By way of illustration, in the second scenario, during the training step, the neural network is supplied with neutron spectra from irradiation with bremsstrahlung photons of samples or various substances at the network input. Learning, for neutral networks, consists of computing parameters in such a way that the outputs of the neural network are, for the examples used during learning, as close as possible to the “desired” outputs (here: neutron spectra from irradiation with single-energy photons). During learning, it is therefore sought to minimise the deviation between the actual responses of the network and the “desired” responses, by modifying the parameters via successive steps. The network will then be “shown” these “desired” responses for each neutron spectrum from irradiation with bremsstrahlung photons of samples or various substances, and supplied at the network input. These “desired” responses do not actually represent input data per se, like neutron spectra from irradiation with bremsstrahlung photons.

According to an advantageous alternative of the invention, the specific energy of interest is greater than or equal to 17 MeV.

In fact, in the prediction step, a neutron spectrum can be obtained for a specific energy of interest or several spectra, for two or more different source energies. However, in order to restrict computing costs, it is preferred to predict a neutron spectrum for a single source photon energy, chosen according to the chemical element to be detected. Within the scope of application to explosive detection where the detection of nitrogen is of interest, the choice is made of 17 MeV energy, which is the most suitable for nitrogen detection.

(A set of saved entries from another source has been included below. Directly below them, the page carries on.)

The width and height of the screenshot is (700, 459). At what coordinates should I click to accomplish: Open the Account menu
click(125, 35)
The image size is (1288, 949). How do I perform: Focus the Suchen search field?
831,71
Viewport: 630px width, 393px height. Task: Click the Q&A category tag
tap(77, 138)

The invention also relates to a method for detecting a chemical element to be detected chosen from carbon, nitrogen, oxygen or chlorine, the method comprising:

    • irradiating, with a multi-energy photon source (the photons can therefore be bremsstrahlung or line photons), a material comprising said chemical element;
    • detecting the neutrons emitted by the irradiated material and acquiring a corresponding neutron spectrum;
    • extracting, from the neutron spectrum acquired, discrete neutron components due to said chemical element to be detected, by implementing the method for extracting discrete neutron components as disclosed hereinabove, in the scenario where the photon source is the first source;
    • comparing the discrete neutron components extracted with a library of discrete neutron components associated with carbon, nitrogen, oxygen and chlorine, and identifying a correlation, whereby the presence of said chemical element is inferred.

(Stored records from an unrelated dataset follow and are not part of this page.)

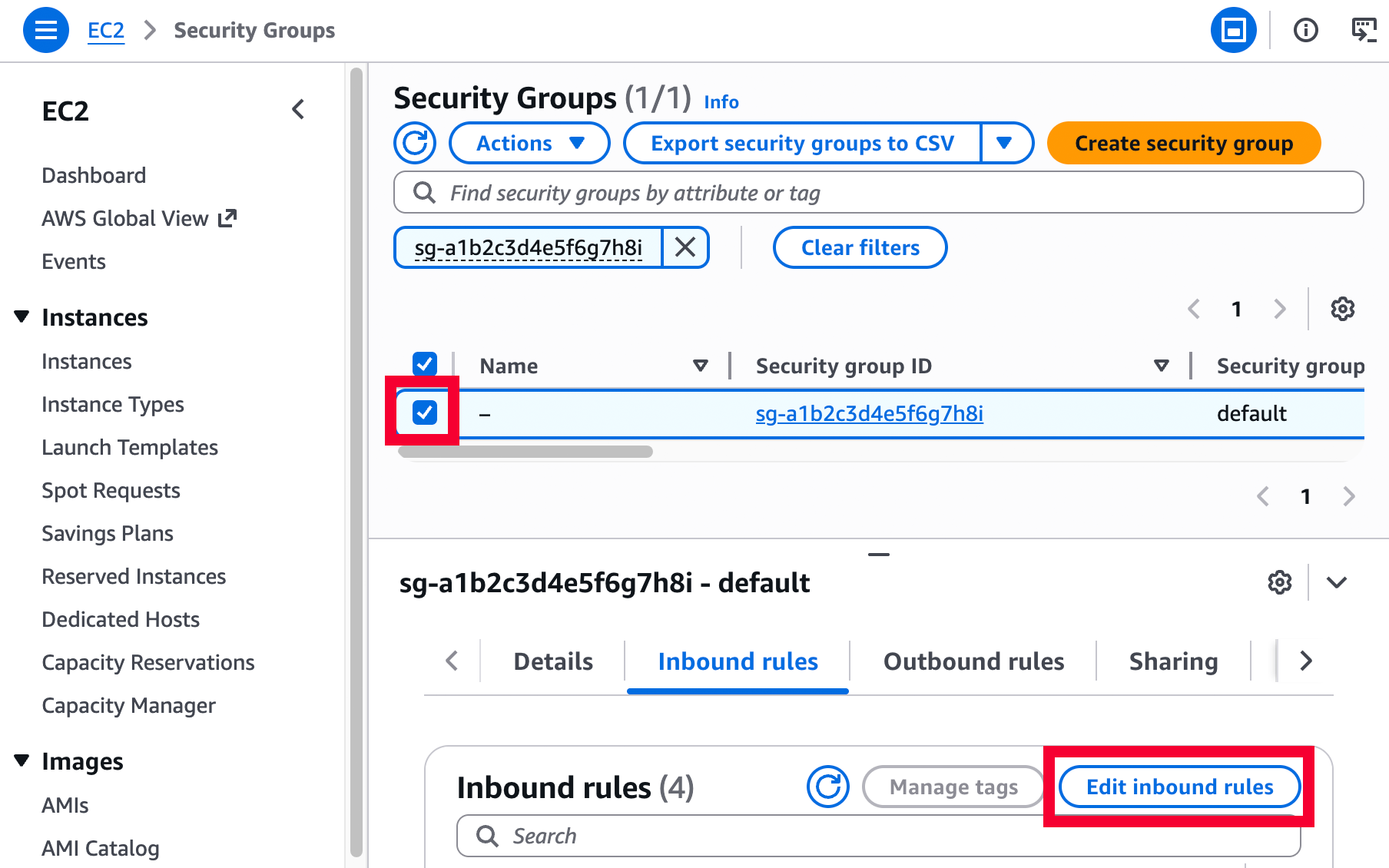Open the info panel icon
This screenshot has width=1389, height=868.
coord(1305,31)
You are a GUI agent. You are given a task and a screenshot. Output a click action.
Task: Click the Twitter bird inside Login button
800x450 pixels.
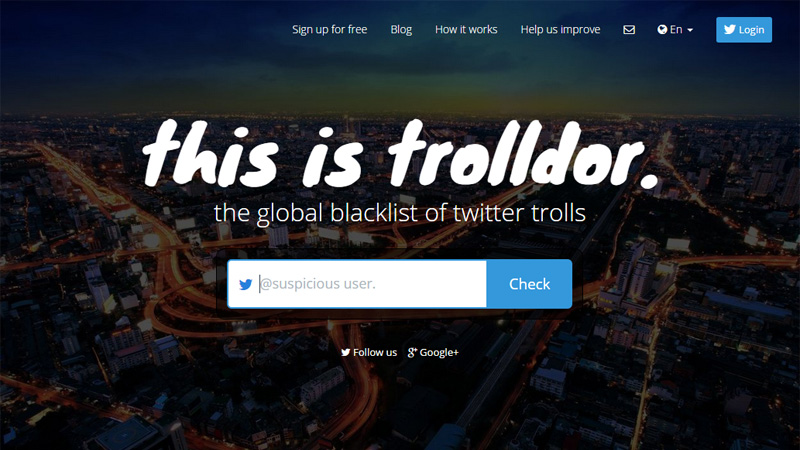pos(730,29)

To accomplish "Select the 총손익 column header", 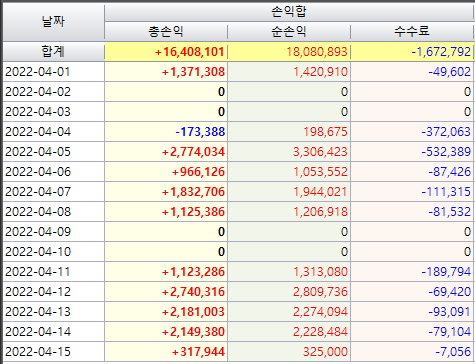I will tap(166, 32).
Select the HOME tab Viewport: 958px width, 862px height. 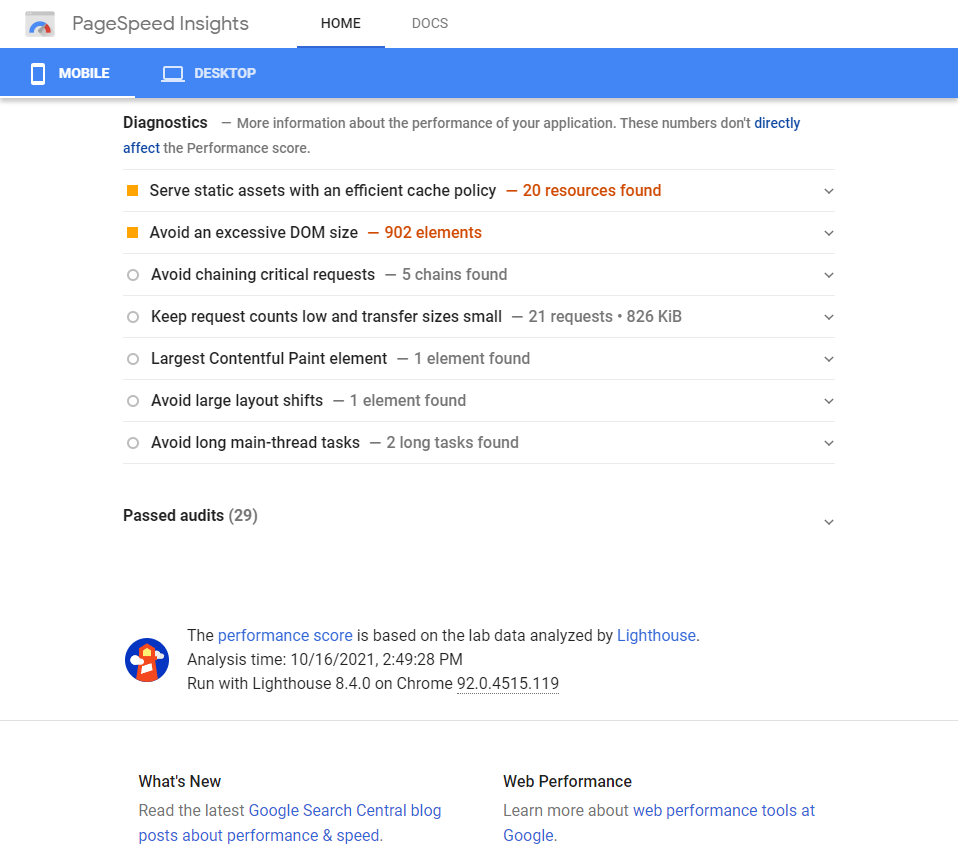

The invention finally relates to a method for detecting a material to be detected contained in an object to be probed, the material to be detected comprising at least one chemical element to be detected chosen from carbon, nitrogen, oxygen or chlorine, and the object to be probed comprising at least one other different chemical element, capable of emitting neutrons and which is not carbon, nitrogen, oxygen or chlorine, the method comprising:

    • irradiating, with a photon source (which can be a bremsstrahlung, line or single-energy photon source), the object to be probed and the material to be detected contained therein;
    • detecting the neutrons emitted by the object to be probed and the material to be detected and acquiring a corresponding neutron spectrum;
    • extracting, from the neutron spectrum acquired, discrete neutron components due to said at least one chemical element, by implementing the method for extracting discrete neutron components as disclosed hereinabove in the scenario where the photon source is the second source;
    • comparing the discrete neutron components extracted with a library of discrete neutron components associated with materials comprising said at least one first chemical element, and identifying a correlation, whereby the presence of said material to be detected is inferred.

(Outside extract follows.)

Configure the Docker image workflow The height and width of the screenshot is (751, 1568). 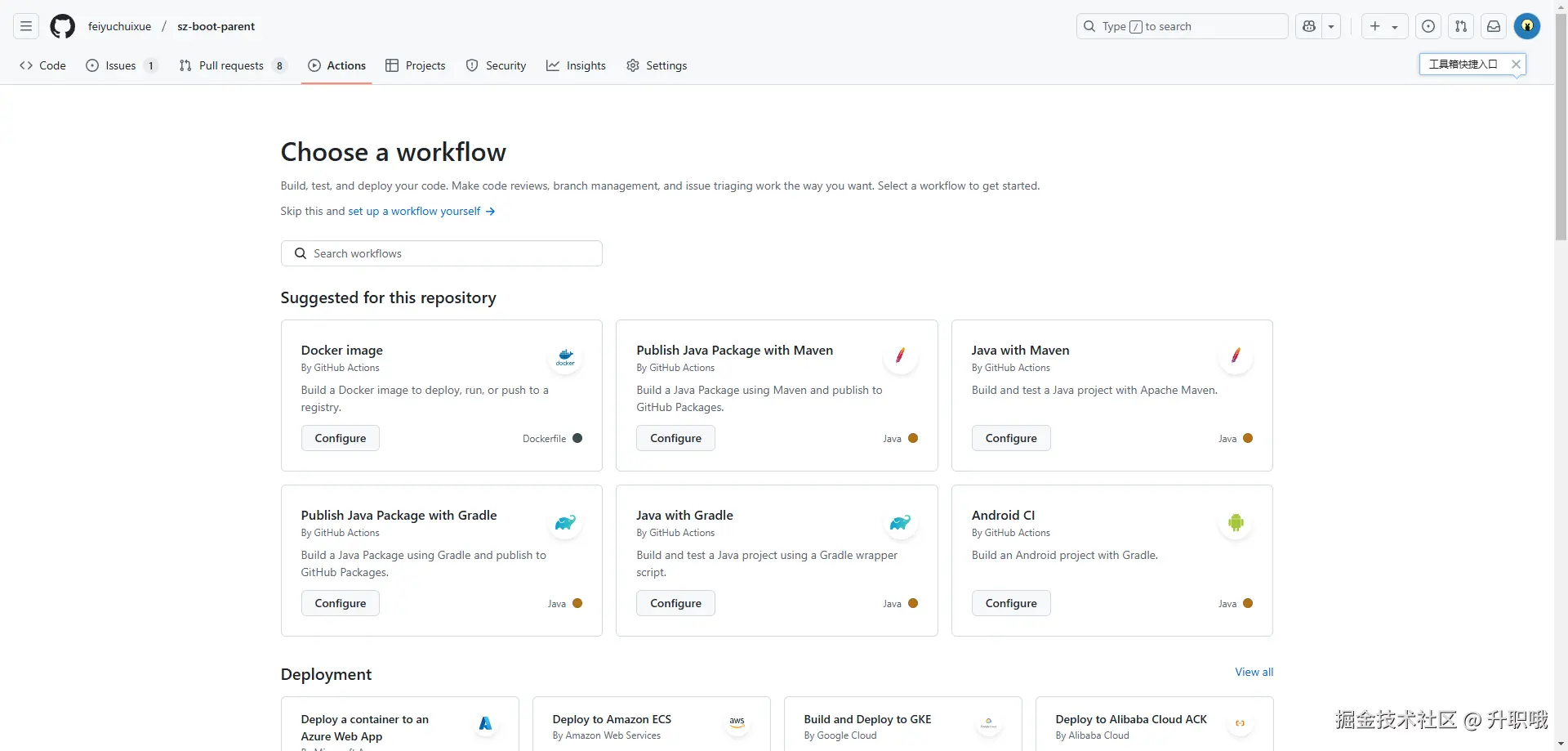341,438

In the various aspects of the invention, the use of a neural network makes it possible to avoid the need for a single-energy source in favour of the use of a more conventional, more intense and readily accessible source such as, for example, a source based on a linear electron accelerator generating a continuous energy spectrum of photons (bremsstrahlung radiation) which have the advantage of being substantially forward-oriented (giving a directional source).

Within the scope of the invention, reference is made to neutron compounds which are described as “discrete”. This is understood to mean that the neutron components form structures in peaks of varying widths, which are clearly outside the continuum of the neutron spectra. The full width at half-maximum of these peaks will depend in particular on the energy resolution of the spectra.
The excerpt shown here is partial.